## Problem requirements
Reproduce word for word the part of the Bob Stefanowski biography that begins at "We believe that" and stops after "of business shifts.".

Bob Stefanowski has 30 years of experience in finance, business turnarounds, strategy, board governance and regulatory compliance. Mr. Stefanowski is a former Certified Public Accountant, Certified Financial Analyst and Certified Fraud Examiner. Mr. Stefanowski’s senior roles included Chief Financial Officer of the Investment Banking Division of UBS and an Officer of the General Electric Company. Mr. Stefanowski was previously the President and Chief Executive Officer of DFC Global, a Consumer Lender owned by Lone Star Private Equity. Prior to that, he was the Chief Financial Officer of UBS’s Investment Bank headquartered in London , UK.. Mr. Stefanowski previously ran the US Operations of 3i Private Equity, a UK FTSE company. Mr. Stefanowski came to 3i from General Electric where he served as CEO of GE Corporate Finance Europe. Mr. Stefanowski was appointed a Company Officer by the GE Board of Directors in April 2006, becoming one of the top leaders in a company with 300,000 employees. He was Chairman of the Board of Directors of GE Heller Bank AG (Mainz, Germany), GE Corporate Finance Bank (London, UK) GE Business Finance (Milan, Italy), GE Artesia Bank NV (Amsterdam, Netherlands) and a Board Member of GE Facto France (Paris, France) and BPH Bank (Warsaw, Poland). Mr. Stefanowski also held various M&A, Finance and Sales roles in his 14-year career with GE. Previously, he was a senior accountant with Price Waterhouse Coopers in Hartford, CT, a Litigation Consultant in Los Angeles, California and Managing Director of M&A for Brink’s Incorporated. Mr. Stefanowski earned a BS in Accounting from Fairfield University and an MBA from Cornell University. Mr. Stefanowski has authored two books “Making M&A Deals Happen” published in February 2007 and “Material Adverse Change” published in September 2017.

 

We believe that Mr. Stefanowski is well qualified to serve on our board due to his extensive experience in board governance, finance, and successful management of business shifts.

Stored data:
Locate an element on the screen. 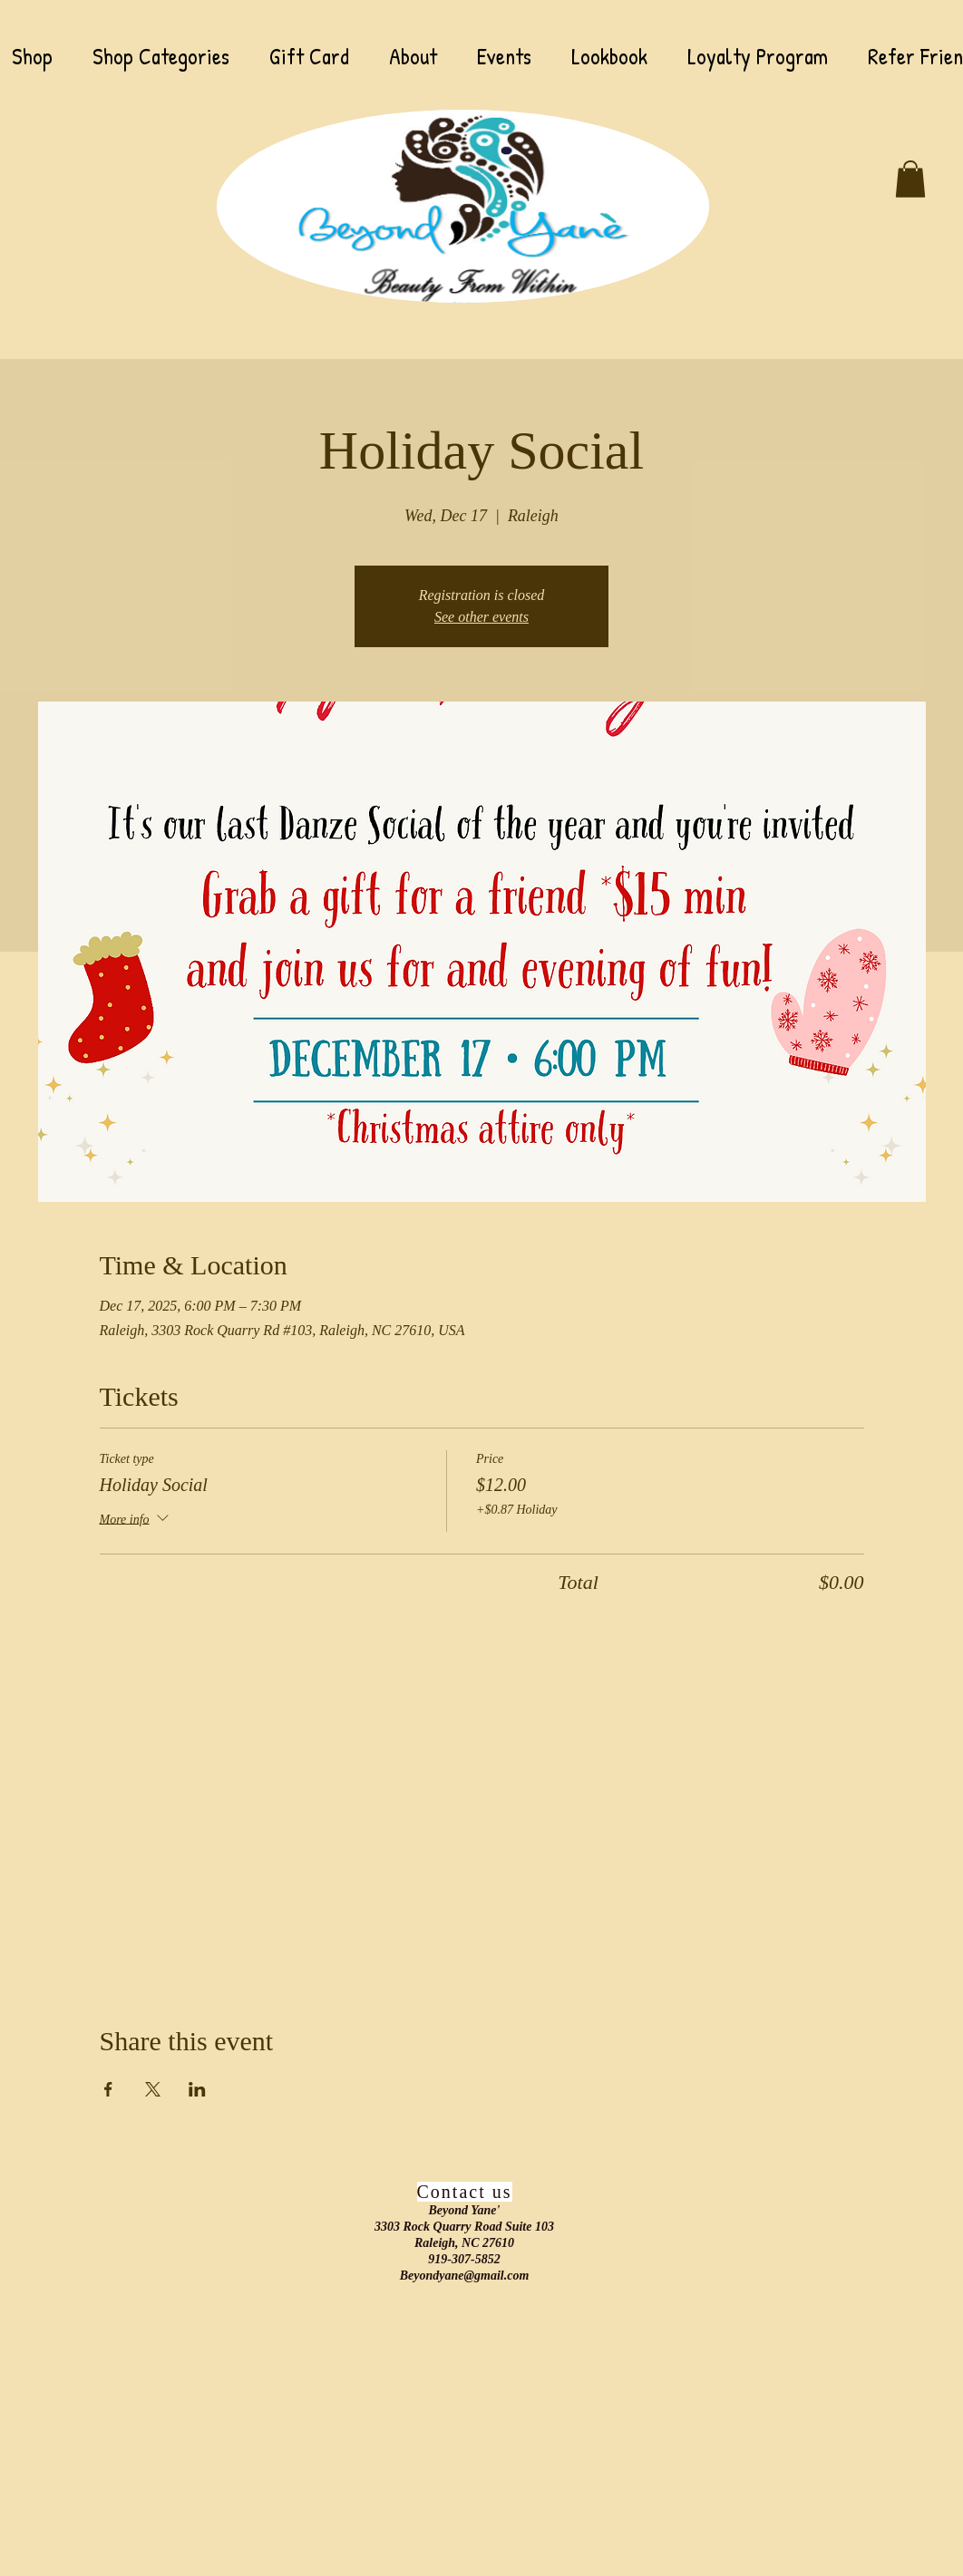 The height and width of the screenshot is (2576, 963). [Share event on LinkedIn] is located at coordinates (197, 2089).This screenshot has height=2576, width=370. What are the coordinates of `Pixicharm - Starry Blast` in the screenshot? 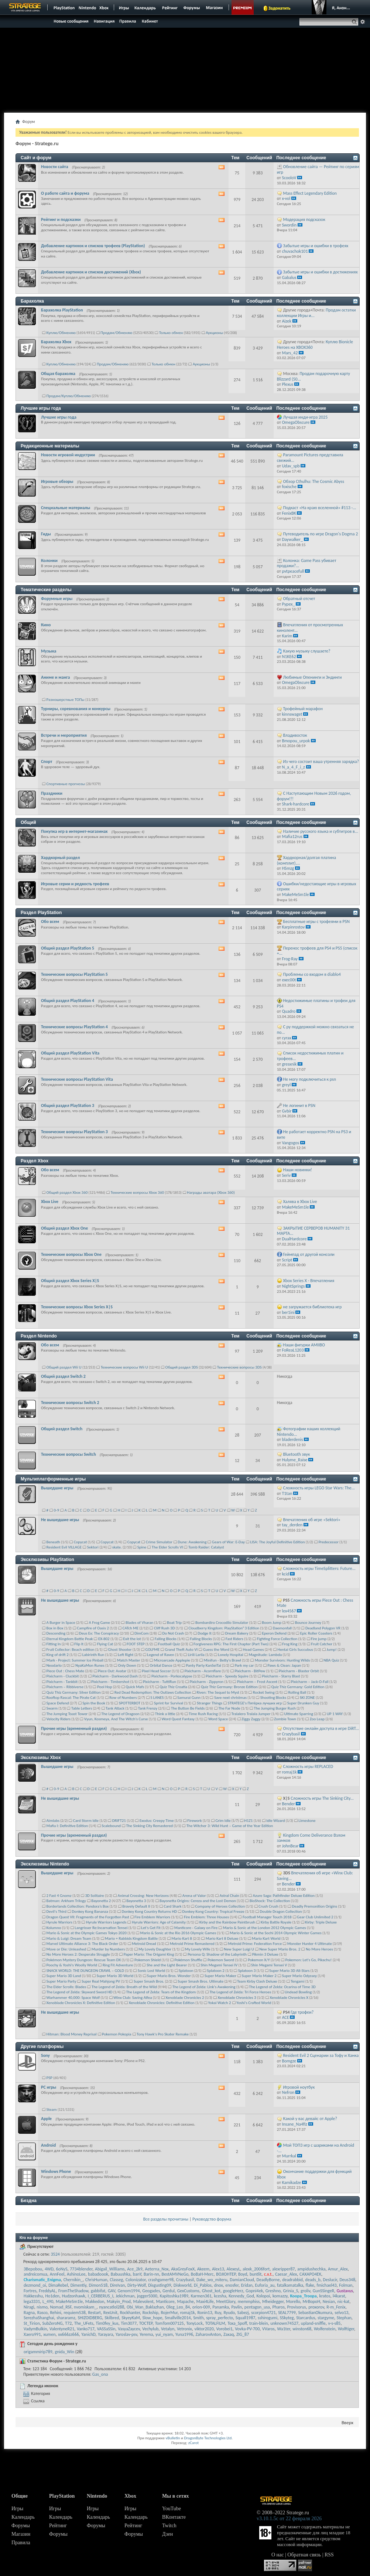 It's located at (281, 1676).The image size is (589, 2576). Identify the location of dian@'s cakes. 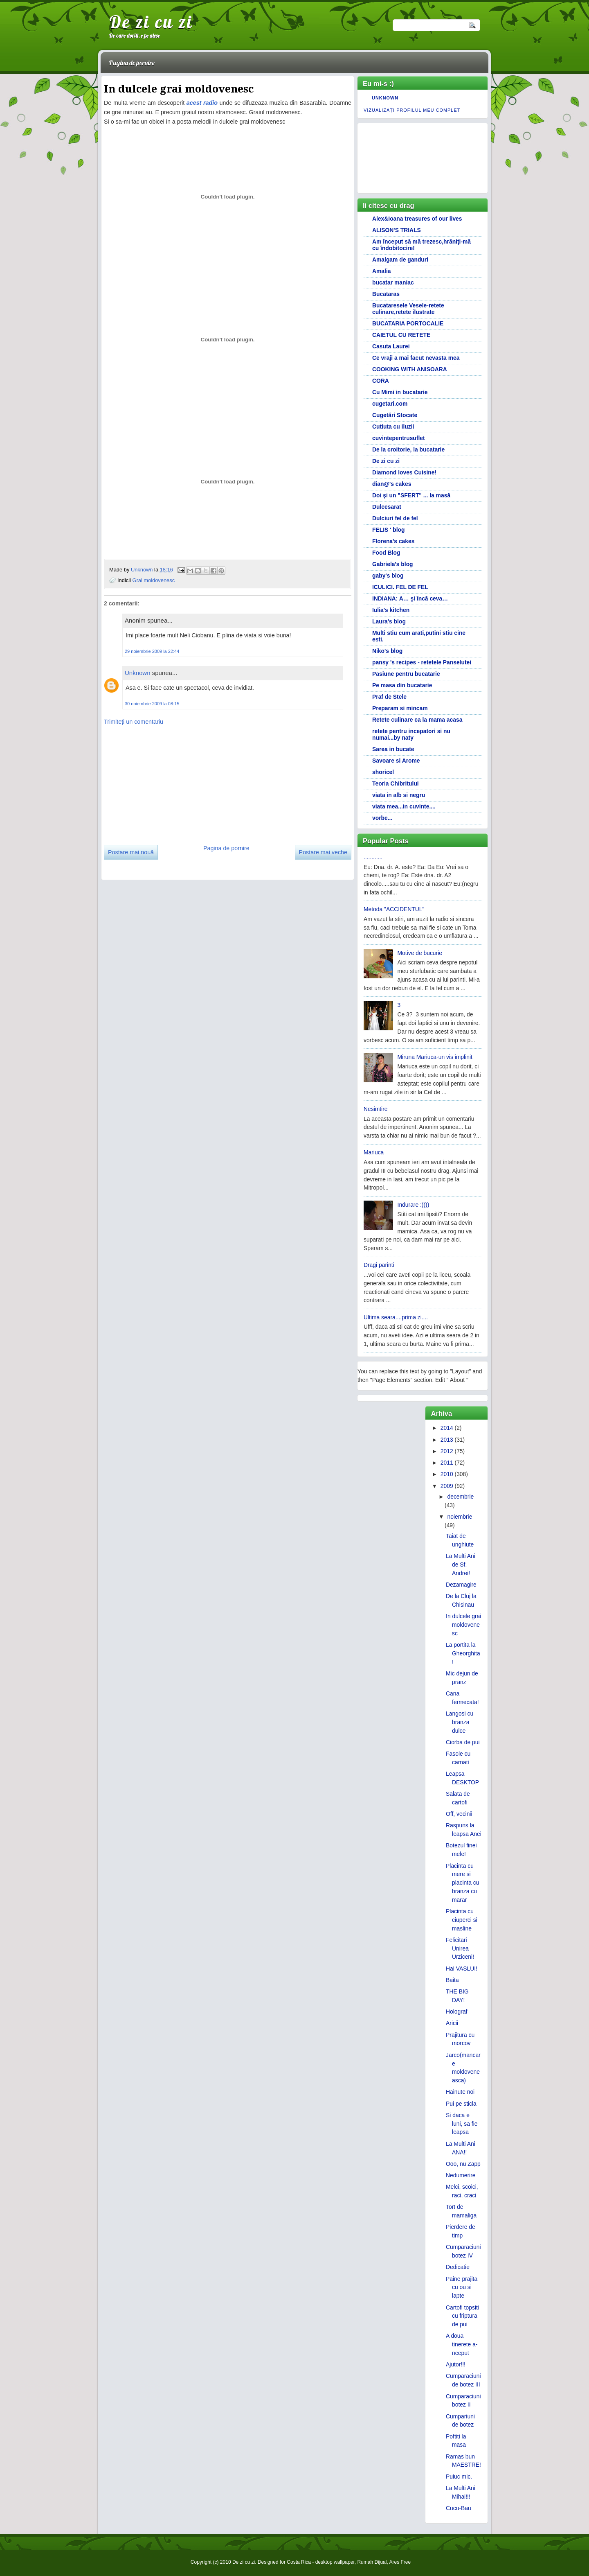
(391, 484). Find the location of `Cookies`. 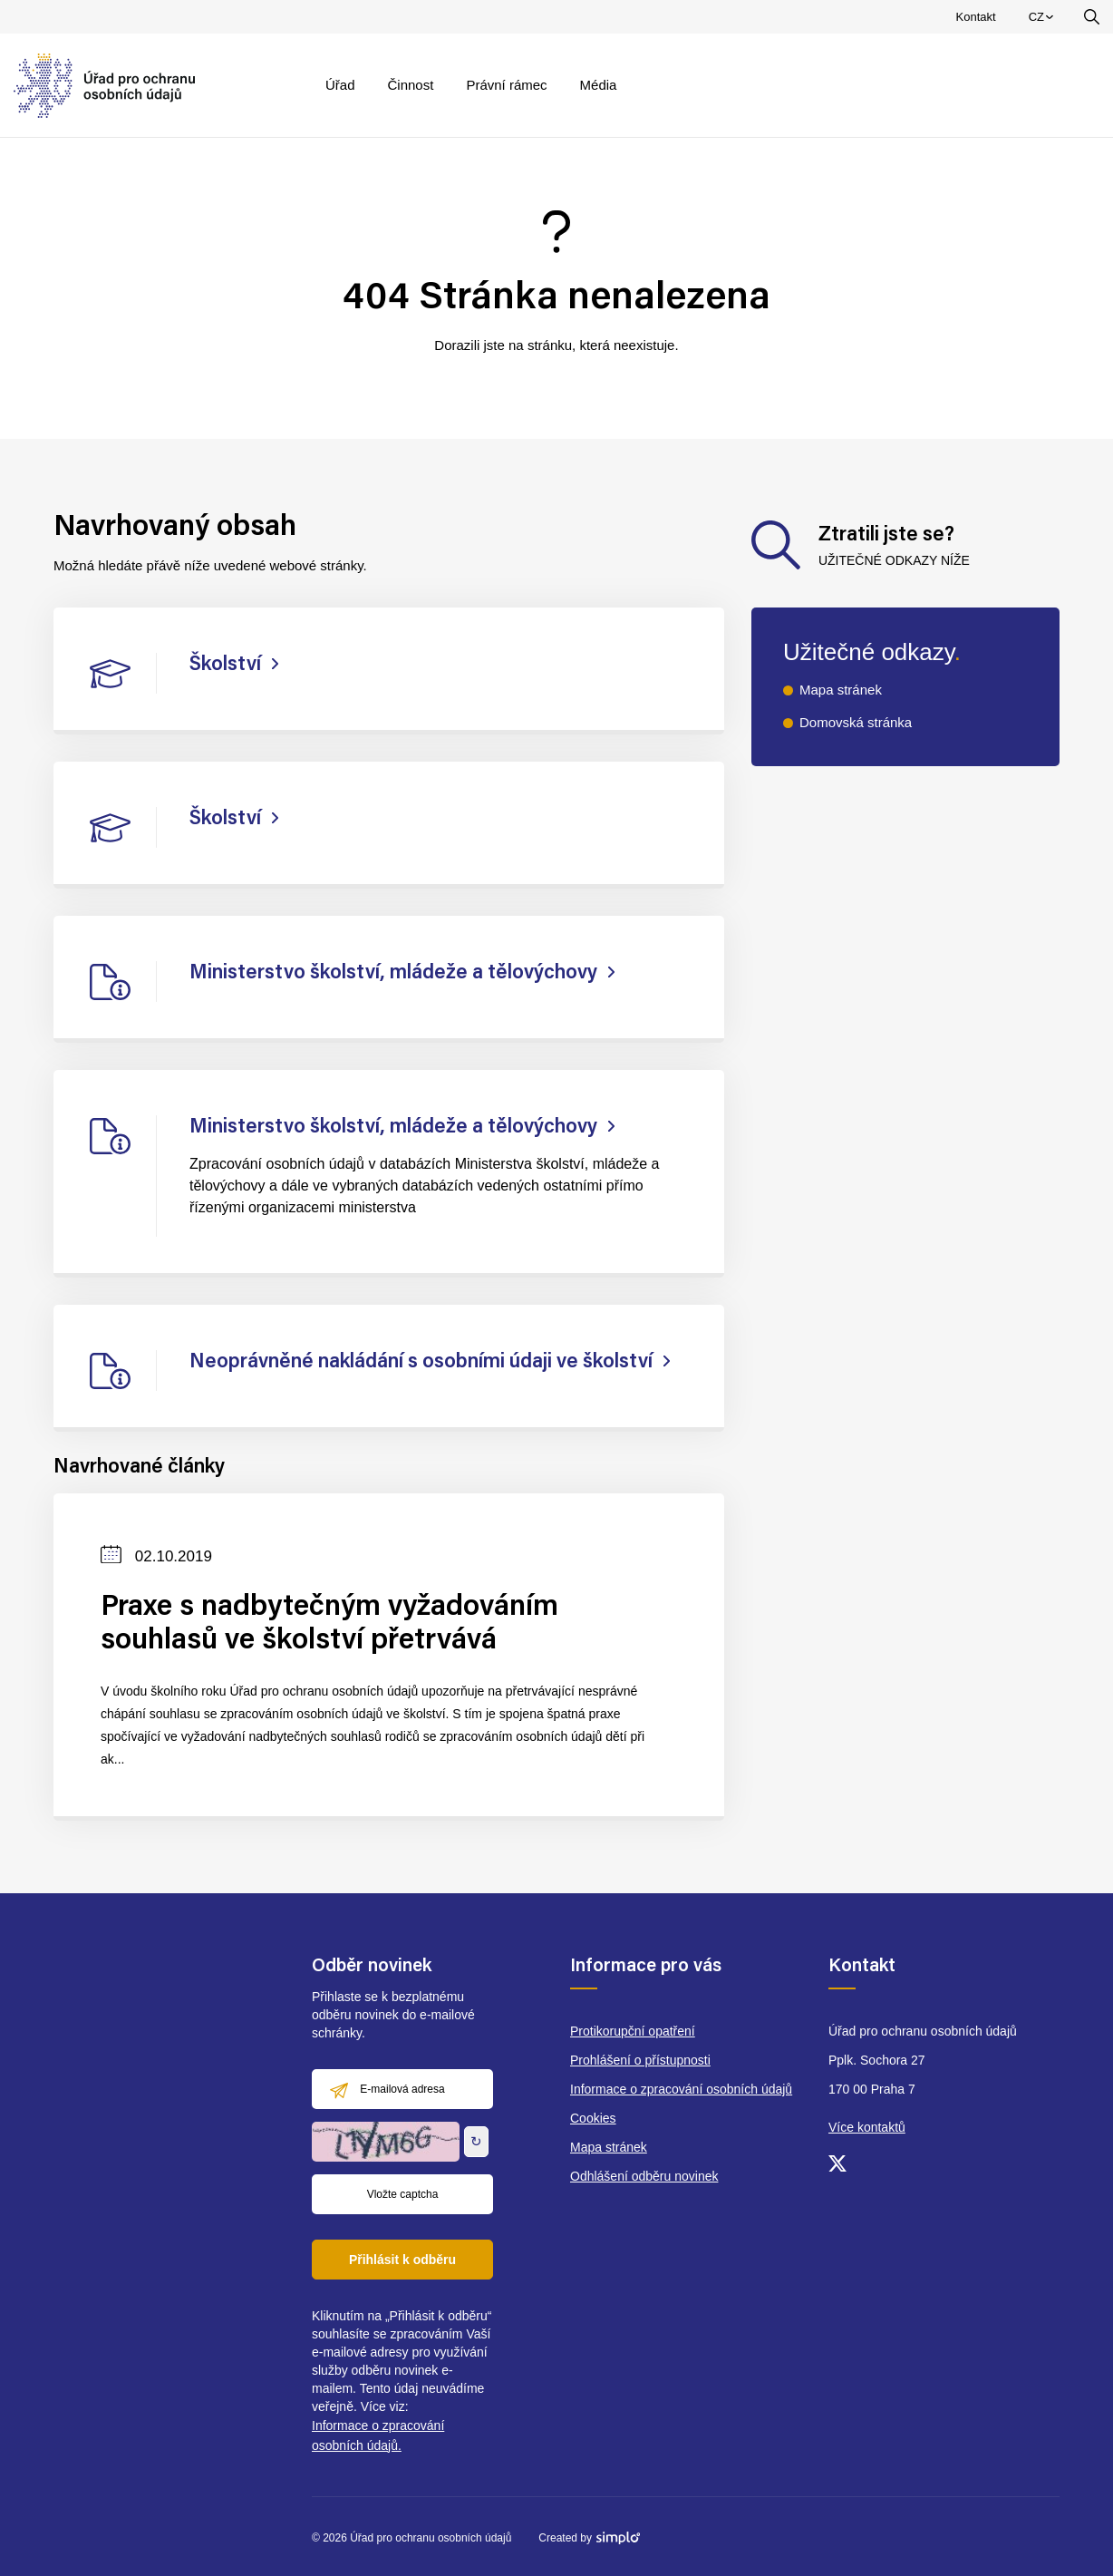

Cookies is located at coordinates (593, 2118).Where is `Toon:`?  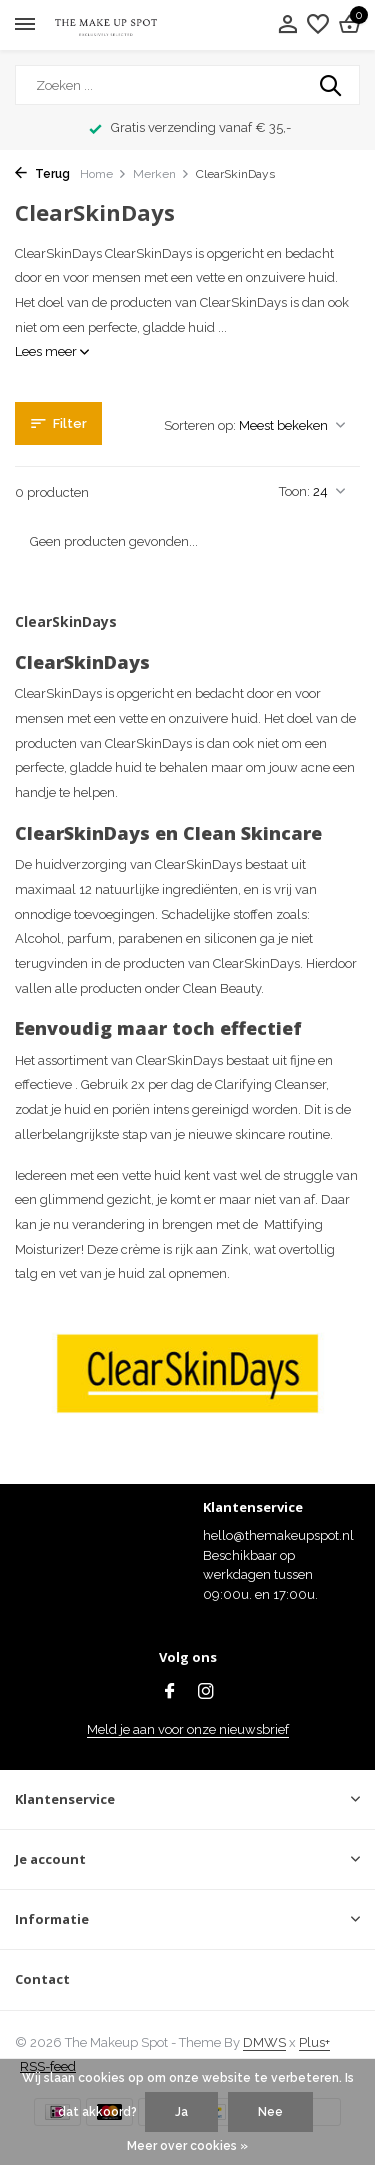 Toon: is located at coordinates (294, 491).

## The solution
We believe that Mr. Stefanowski is well qualified to serve on our board due to his extensive experience in board governance, finance, and successful management of business shifts.